What nuclear would do is displace coal, our most abundant domestic fuel. And this sounds good for climate, but actually, expanding nuclear makes climate change worse, for a very simple reason. Nuclear is incredibly expensive. The costs have just stood up on end lately. Wall Street Journal recently reported that they’re about two to four times the cost that the industry was talking about just a year ago. And the result of that is that if you buy more nuclear plants, you’re going to get about two to ten times less climate solution per dollar, and you’ll get it about twenty to forty times slower, than if you buy instead the cheaper, faster stuff that is walloping nuclear and coal and gas, all kinds of central plans, in the marketplace. And those competitors are efficient use of electricity and what’s called micropower, which is both renewables, except big hydro, and making electricity and heat together, in fact, recent buildings, which takes about half of the money, fuel and carbon of making them separately, as we normally do.

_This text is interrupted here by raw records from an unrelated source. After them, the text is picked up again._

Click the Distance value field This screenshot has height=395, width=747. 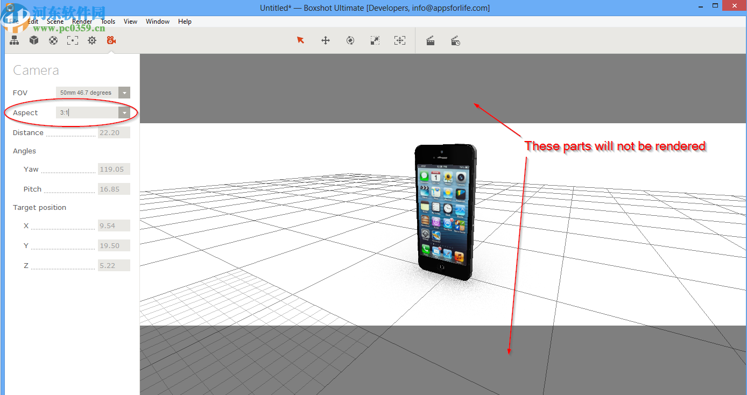(x=114, y=132)
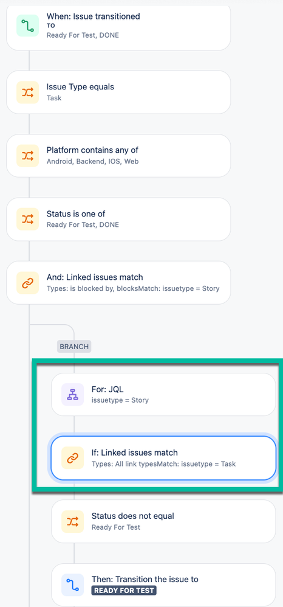This screenshot has height=607, width=283.
Task: Click the READY FOR TEST status lozenge
Action: tap(124, 591)
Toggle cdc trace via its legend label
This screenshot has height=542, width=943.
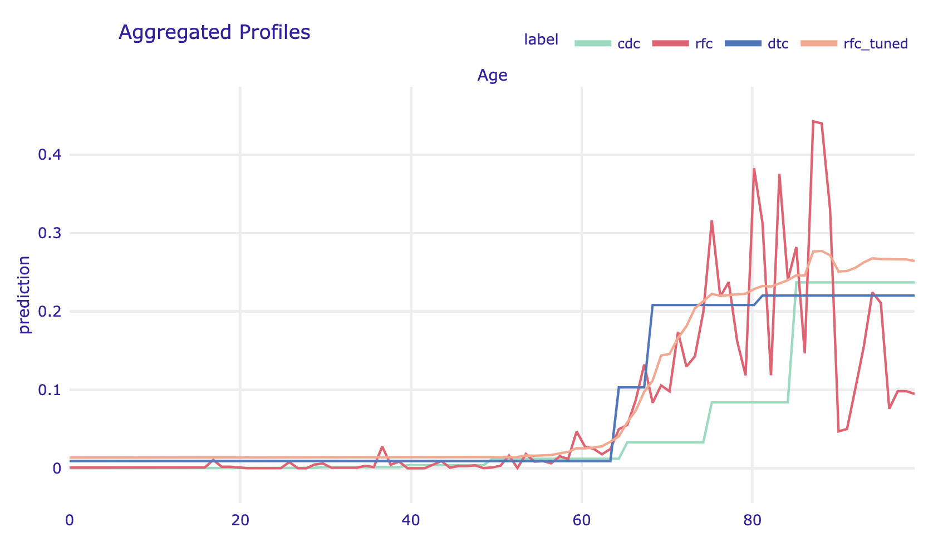point(628,44)
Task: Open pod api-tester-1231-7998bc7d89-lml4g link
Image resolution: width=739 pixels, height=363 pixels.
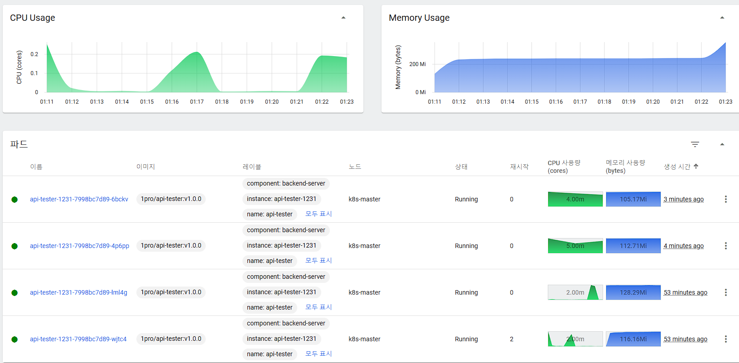Action: coord(78,292)
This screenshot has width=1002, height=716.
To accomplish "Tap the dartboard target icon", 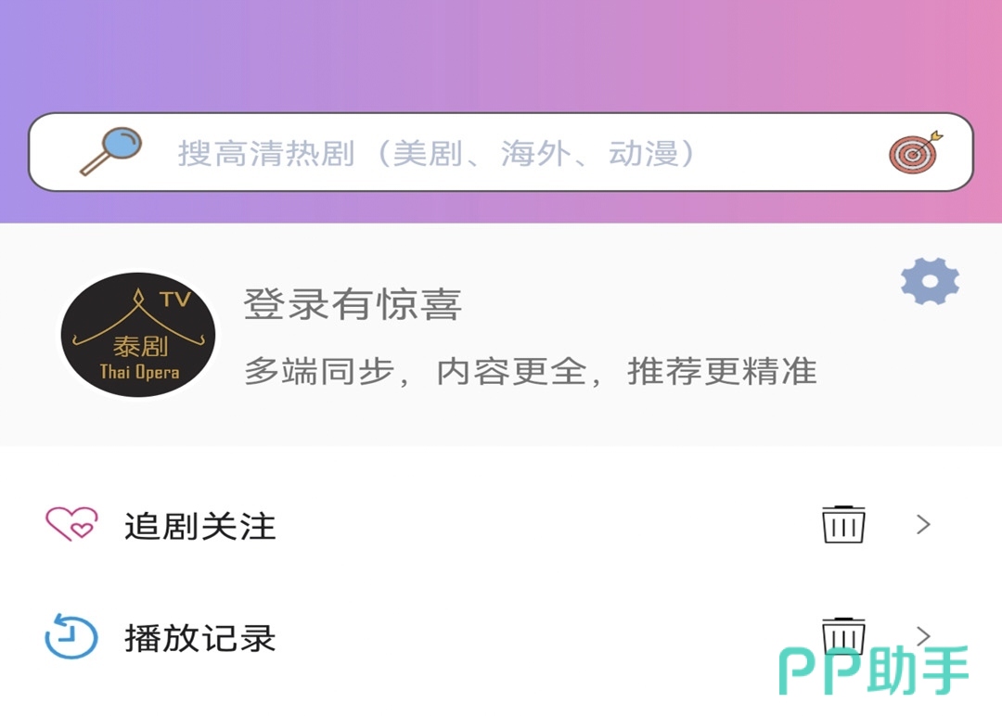I will click(915, 152).
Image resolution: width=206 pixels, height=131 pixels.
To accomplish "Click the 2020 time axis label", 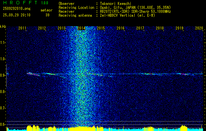I will [199, 28].
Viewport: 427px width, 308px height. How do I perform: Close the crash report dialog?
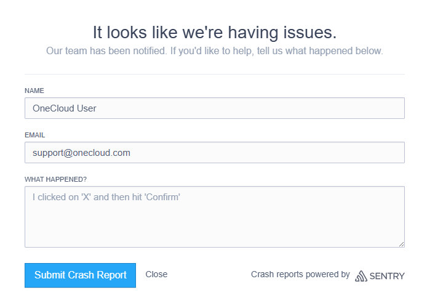click(156, 274)
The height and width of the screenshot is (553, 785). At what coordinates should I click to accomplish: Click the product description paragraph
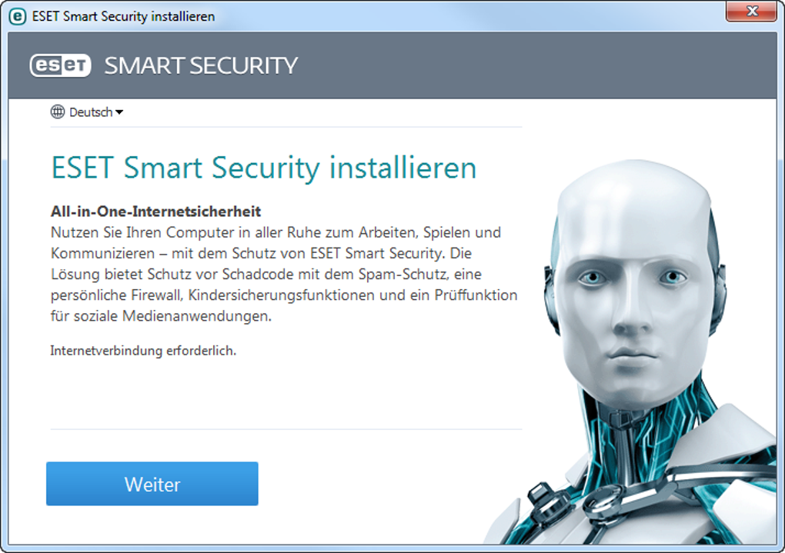pyautogui.click(x=284, y=275)
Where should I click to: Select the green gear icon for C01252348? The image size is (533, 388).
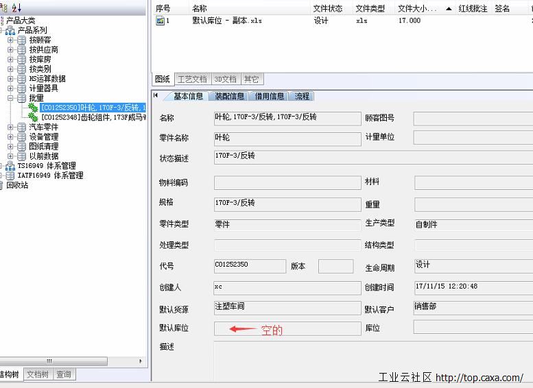point(33,117)
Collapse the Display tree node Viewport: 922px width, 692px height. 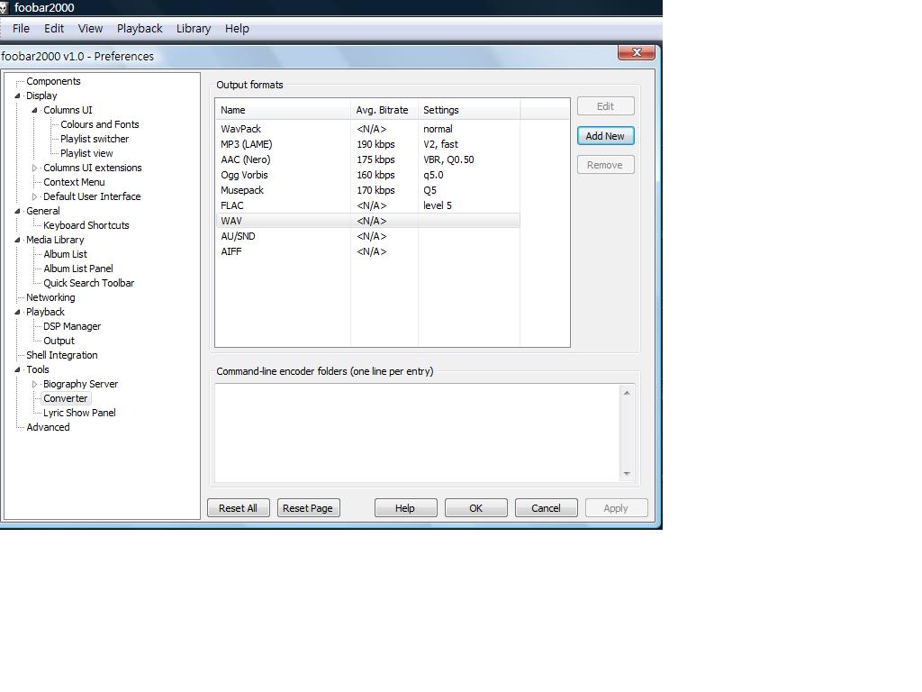click(x=17, y=96)
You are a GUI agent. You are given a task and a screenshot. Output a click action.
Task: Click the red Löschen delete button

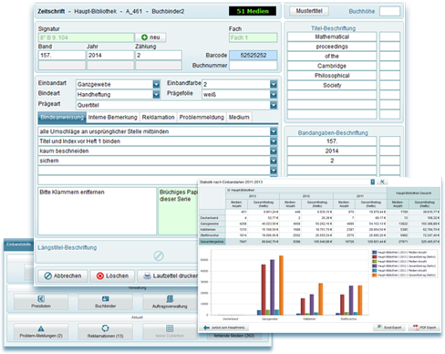[112, 276]
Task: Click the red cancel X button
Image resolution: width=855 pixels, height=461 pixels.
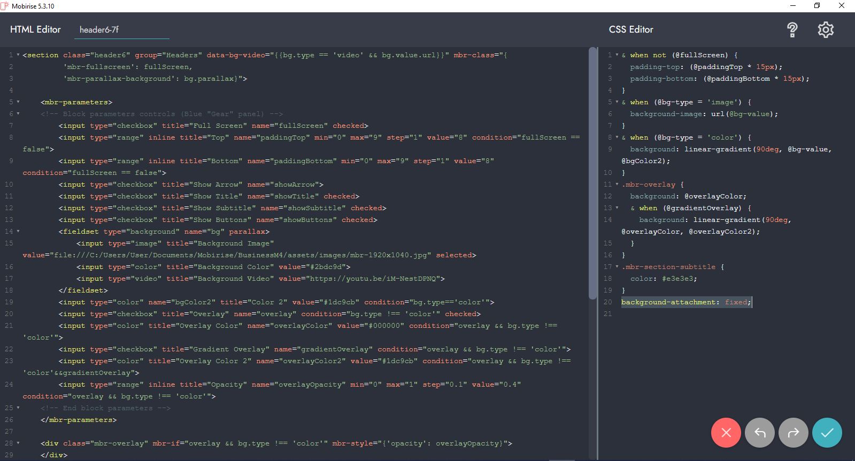Action: point(726,433)
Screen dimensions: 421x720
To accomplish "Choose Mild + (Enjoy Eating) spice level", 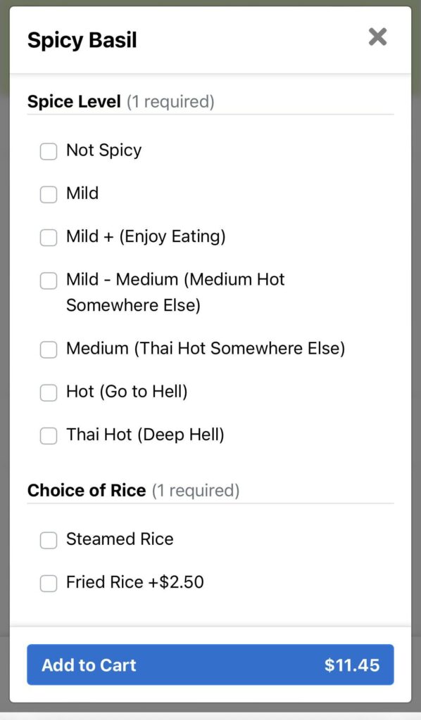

So, nuclear cannot actually deliver the climate or the security benefits claimed for it. It’s unrelated to oil. And it’s grossly uneconomic, which means the nuclear revival that we often hear about is not actually happening. It’s a very carefully fabricated illusion. And the reason it isn’t happening is there are no buyers. That is, Wall Street is not putting a penny of private capital into the industry, despite 100-plus percent subsidies.
AMY GOODMAN: Why?
AMORY LOVINS: It’s uneconomic. It costs, for example, about three times as much as wind power, which is booming.
Let me give you some numbers about what’s happening in the marketplace, because that’s reality, as far as I’m concerned. I really take markets seriously. 2006, the last full year of data we have, nuclear worldwide added a little bit of capacity, more than all of it from upgrading old plants, because the new ones they built were smaller than the retirements of old plants. So they added 1.4 billion watts. Sounds like a lot. Well, it’s about one big plant’s worth worldwide. That was less than photovoltaics, solar cells added in capacity. It was a tenth what wind power added. It was a thirtieth to a fortieth of what micropower added.
Second, here’s a description of the Press Release from the New Economics Foundation, calling for transformation of the economy, which they are calling the Green Deal, harking back to the New Deal. Obviously, from this reference, the NEF isn’t constrained by Free Market dogma, but they clearly see the necessity of appropriate regulation and show a healthy disdain for the concept of the “to big to fail” meme that huge corporations and the bank lobby are about to use to (try to) wrest billions of tax dollars of tax payer dollars for private benefit. Enough!
Their proposed Green Deal would lead to many jobs, and a redistributive economic system, that would include authentic market structures as the very cornerstone, not the massive corporate welfare proposed by the banking industry today. I find their concern for the scale of the market players, and the tie in that scale has with consequences to be especially interesting.
Compare that to the massive bail-outs of Fannie Mae being banded about so irresponsibly by those “Free Marketeers” of yesterday:
Administration presses for mortgage giant rescue
By JULIE HIRSCHFELD DAVIS – 5 days ago
WASHINGTON (AP) — The Bush administration lobbied skeptical lawmakers Wednesday to support a rescue plan for Fannie Mae and Freddie Mac, as lawmakers weighed how to protect taxpayers while still giving the government unfettered power to pour money into the mortgage giants.


Tuesday, 22 July 2008 at 11:54 am
Amory Lovins? New Economics Foundation? No wonder you’re so confused. Find some better information sources. These just reinforce your preconceptions with misinformation.